# PROBLEM DETAILS
No pictures belong in the copy. Restate the rest of the data exactly.
START THE DATA
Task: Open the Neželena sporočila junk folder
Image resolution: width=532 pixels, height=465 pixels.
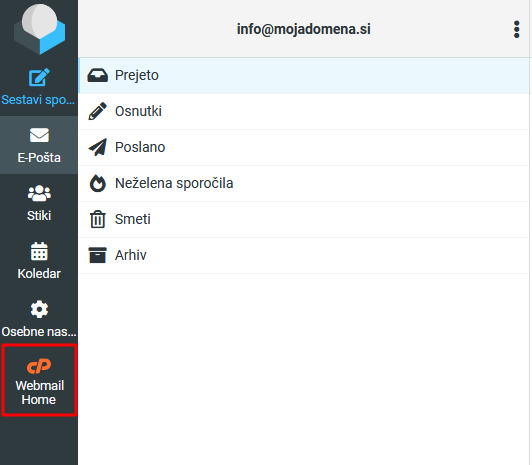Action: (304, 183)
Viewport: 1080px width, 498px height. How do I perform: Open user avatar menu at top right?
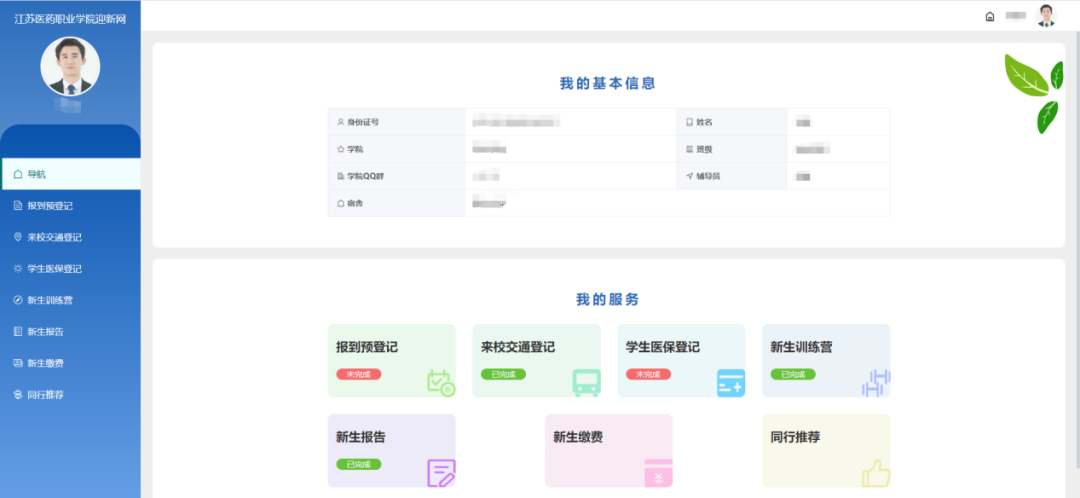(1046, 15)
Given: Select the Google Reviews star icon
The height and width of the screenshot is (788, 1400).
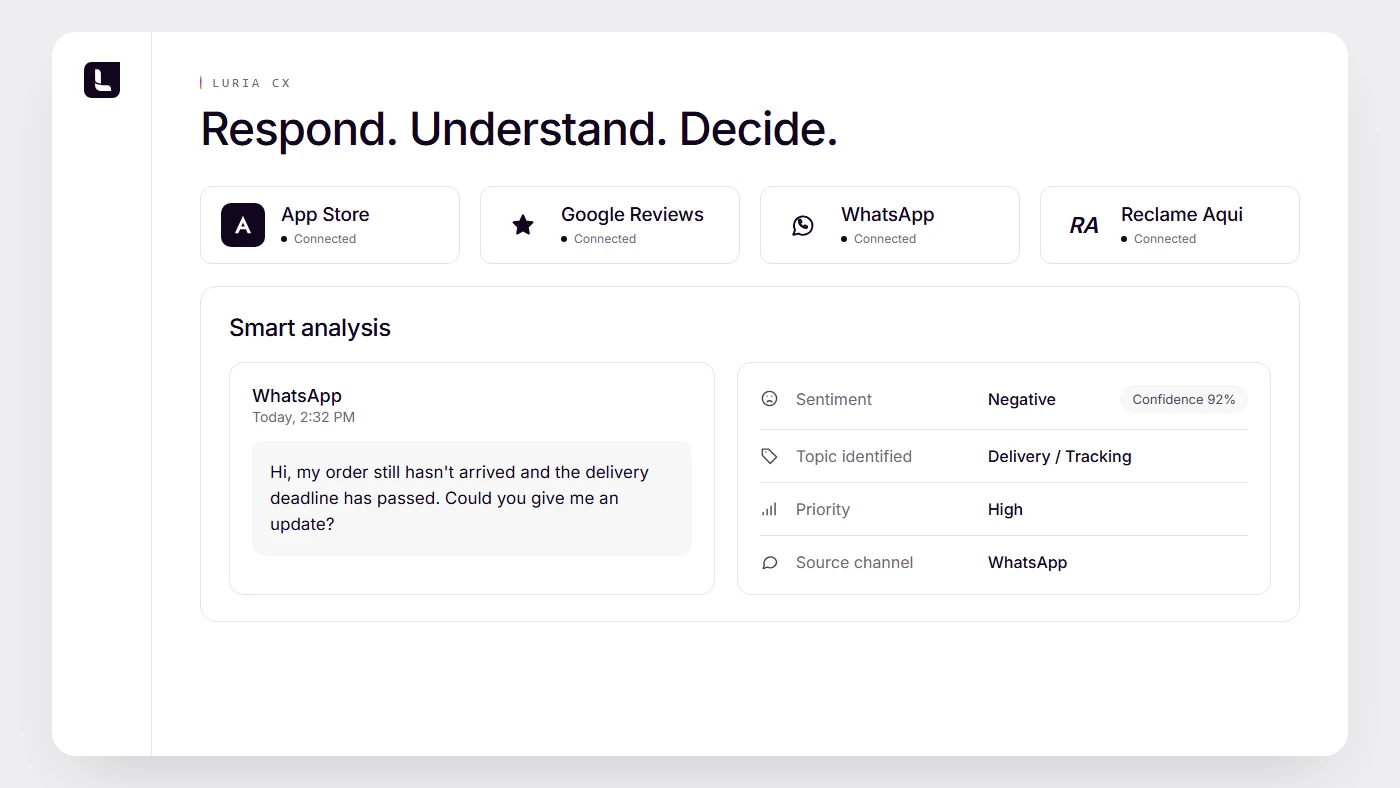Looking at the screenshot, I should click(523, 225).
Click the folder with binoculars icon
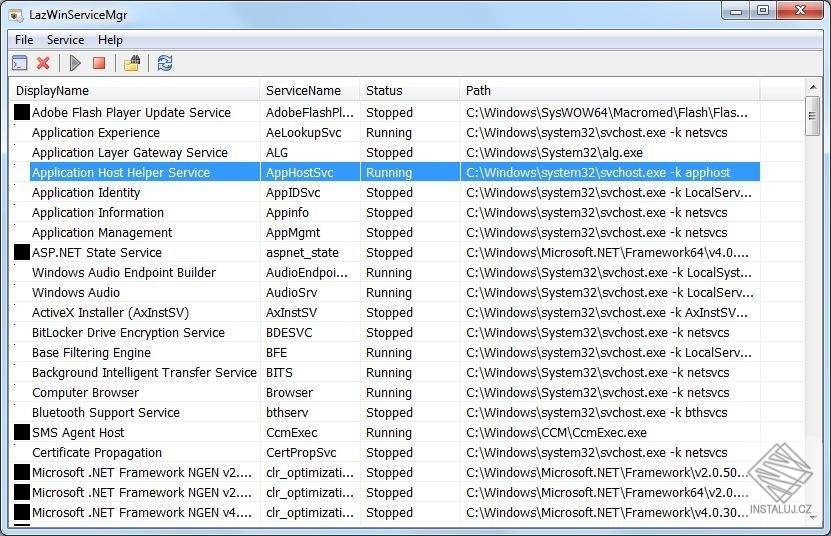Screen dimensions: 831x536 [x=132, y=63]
END THE DATA
# RESULT
Task: Open the Neželena sporočila junk folder
Image resolution: width=532 pixels, height=465 pixels.
Action: (304, 183)
Viewport: 1080px width, 498px height. How do I perform: Open user avatar menu at top right?
(1046, 15)
Given: Select the Google Reviews star icon
The height and width of the screenshot is (788, 1400).
Looking at the screenshot, I should click(523, 225).
Click the folder with binoculars icon
Screen dimensions: 831x536 [x=132, y=63]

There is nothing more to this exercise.